Another rich living, St. Oswald's, was appropriated by the monks in the 13th century and was served by a perpetual vicar. Originally meeting within the abbey church at the altar of St. Oswald, its parishioners acquired a separate building only c. 1348. Like the abbey it seems to have been held in little affection by local people, though by the later 15th century it had become the special responsibility of the corporation: in 1488 Abbot Simon Ripley negotiated with the mayor, sheriffs, and leading members of the Assembly for help in reconstructing it. Two other churches, St. Peter's and Holy Trinity, survived as rectories. Never well endowed, they were usually staffed by chaplains. Both were the scene of a few grand burials or chantries; burials in Holy Trinity, for example, included the mayors John Whitmore (d. 1374) and John Armourer (d. 1396), (fn. 69) and in St. Peter's Alderman Thomas Middleton (d. 1535). (fn. 70)

The other four churches were poor. All were served by chaplains, St. Martin's and St. Bridget's having been appropriated to St. John's in the 14th century, and St. Michael's and St. Olave's apparently lacking sufficient income to support a rector. None appears to have attracted much interest from the more well-to-do of the city, apart from the occasional burial or minor bequest towards buildings and furnishings. St. Michael's, with two known burials and a chantry served by two chaplains, was perhaps the most favoured. (fn. 71)

Exercises >>
**a.** Translate this sentence from the passage about the city's churches into Spanish: "Two other churches, St. Peter's and Holy Trinity, survived as rectories."
**b.** From the passage about the city's churches, reproduce word for word the part that opens with "The other four" and closes with "favoured. (fn. 71)".
Rely only on the passage about the city's churches.

The data >>
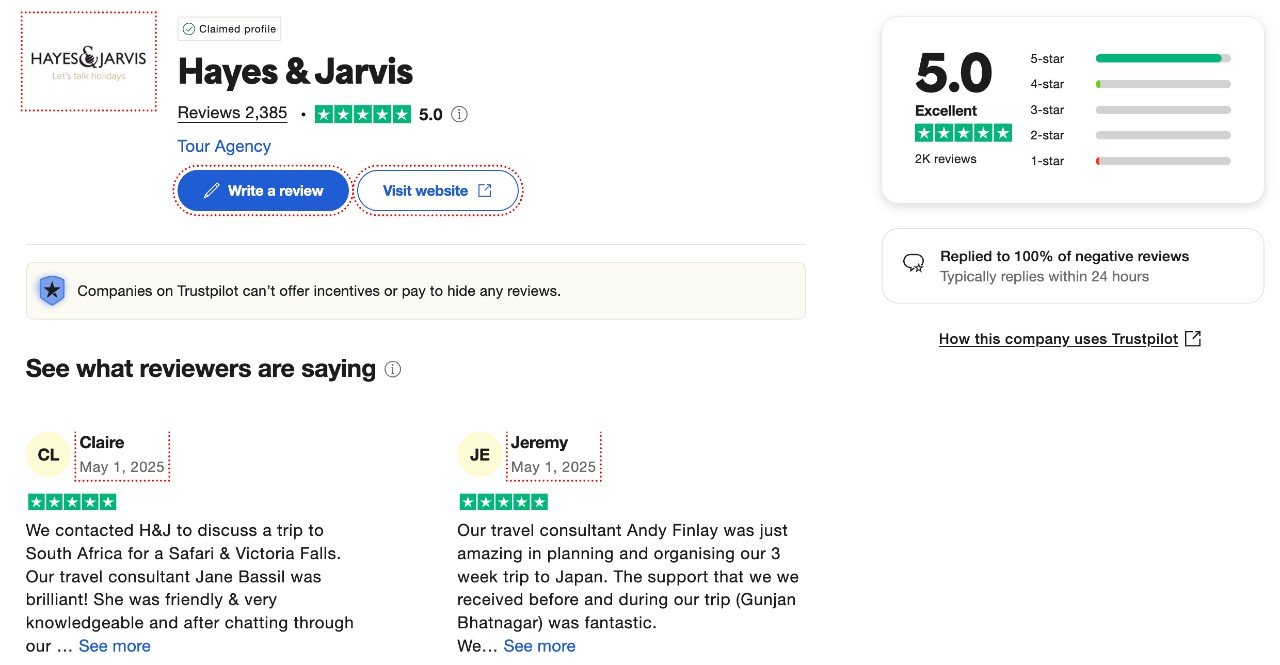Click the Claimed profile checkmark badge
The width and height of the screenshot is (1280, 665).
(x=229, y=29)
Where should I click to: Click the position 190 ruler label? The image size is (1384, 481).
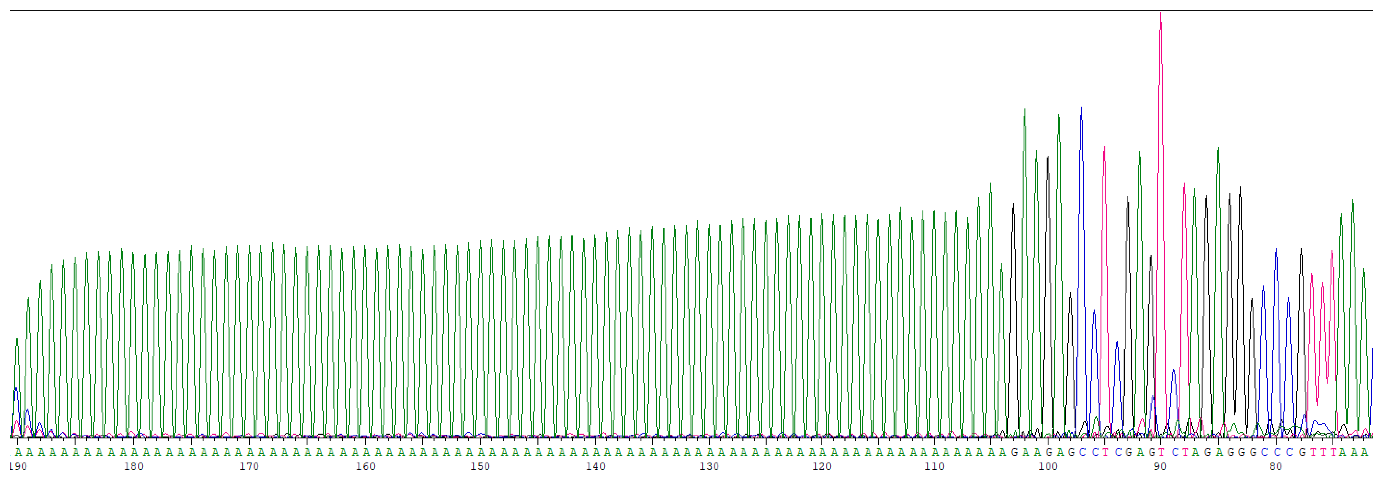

Answers >>
**a.** Otras dos iglesias, St. Peter's y Holy Trinity, se mantuvieron como rectorías.

**b.**
The other four churches were poor. All were served by chaplains, St. Martin's and St. Bridget's having been appropriated to St. John's in the 14th century, and St. Michael's and St. Olave's apparently lacking sufficient income to support a rector. None appears to have attracted much interest from the more well-to-do of the city, apart from the occasional burial or minor bequest towards buildings and furnishings. St. Michael's, with two known burials and a chantry served by two chaplains, was perhaps the most favoured. (fn. 71)